*WHAT THE TASK ASKS*:
Transcribe the listing below exactly, from its first line through the line with "This screenshot has width=462, height=1000.". Omit the pictures.

*DATA RECORDS*:
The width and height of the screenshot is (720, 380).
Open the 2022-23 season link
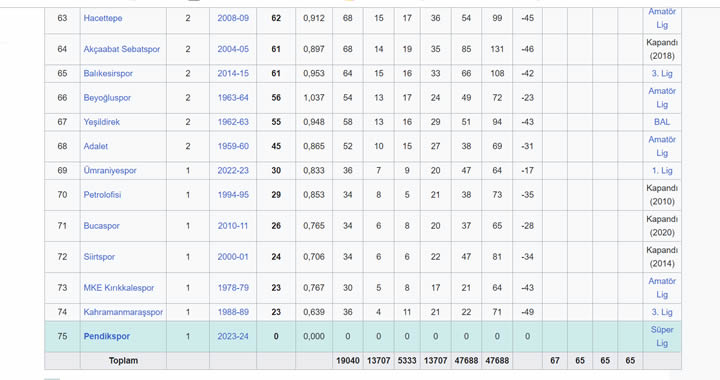233,171
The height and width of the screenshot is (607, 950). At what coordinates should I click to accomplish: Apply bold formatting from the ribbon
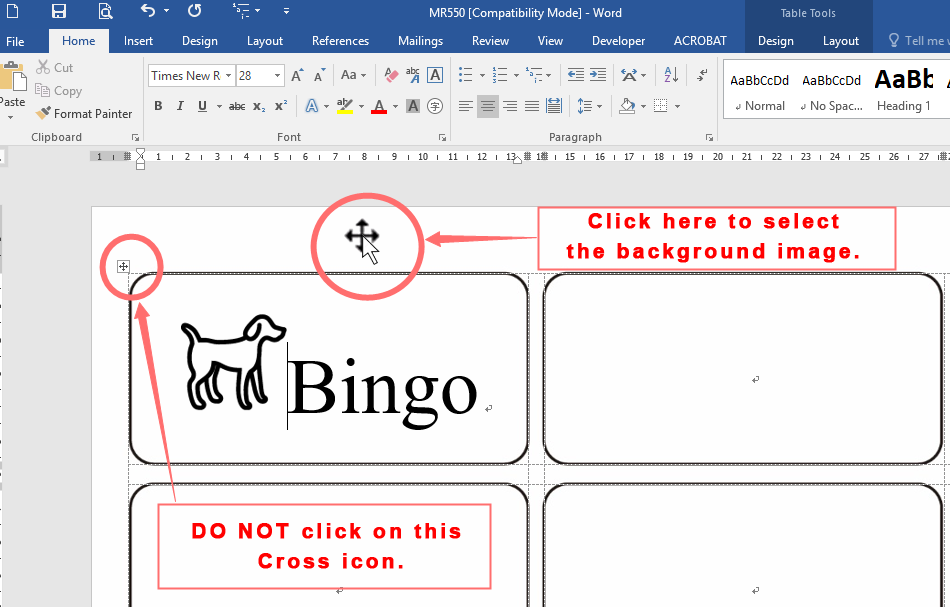coord(159,106)
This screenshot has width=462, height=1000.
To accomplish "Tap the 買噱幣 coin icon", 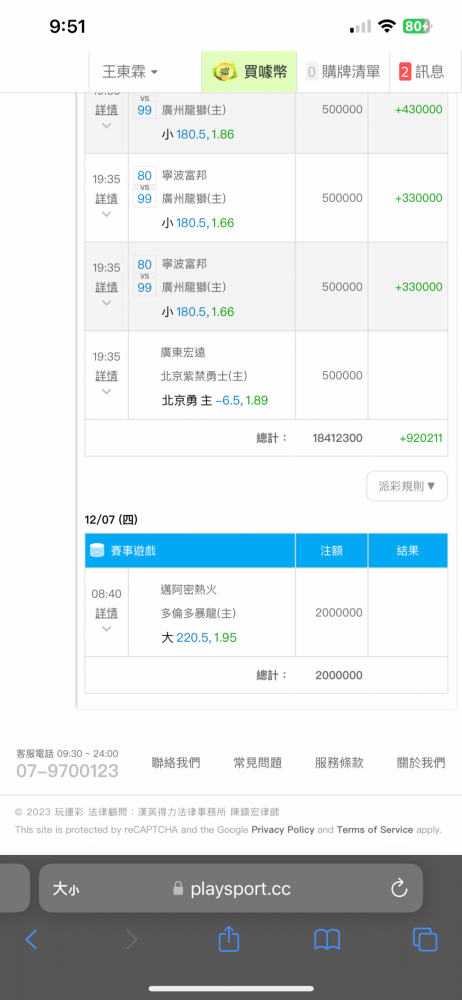I will pyautogui.click(x=224, y=71).
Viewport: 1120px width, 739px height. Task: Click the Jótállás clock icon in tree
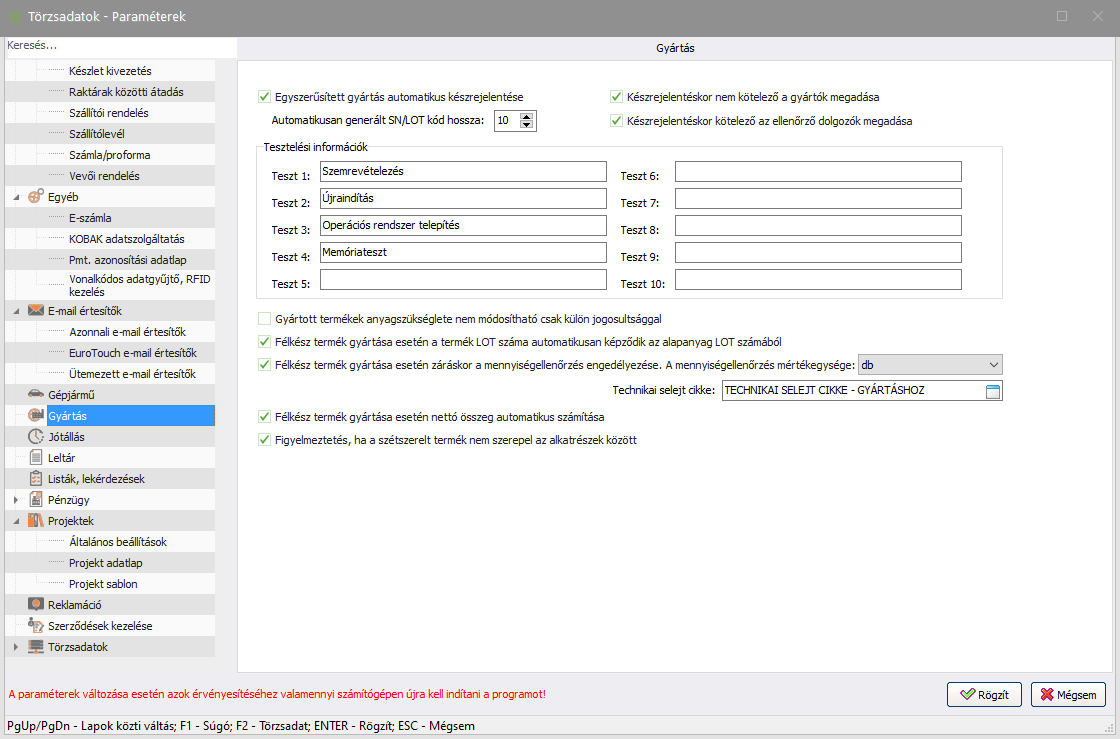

*SOLUTION FOR THIS PROBLEM*:
The width and height of the screenshot is (720, 380).
Open the 2022-23 season link
233,171
The height and width of the screenshot is (607, 950). At what coordinates should I click to accomplish: Apply bold formatting from the ribbon
coord(159,106)
This screenshot has width=462, height=1000.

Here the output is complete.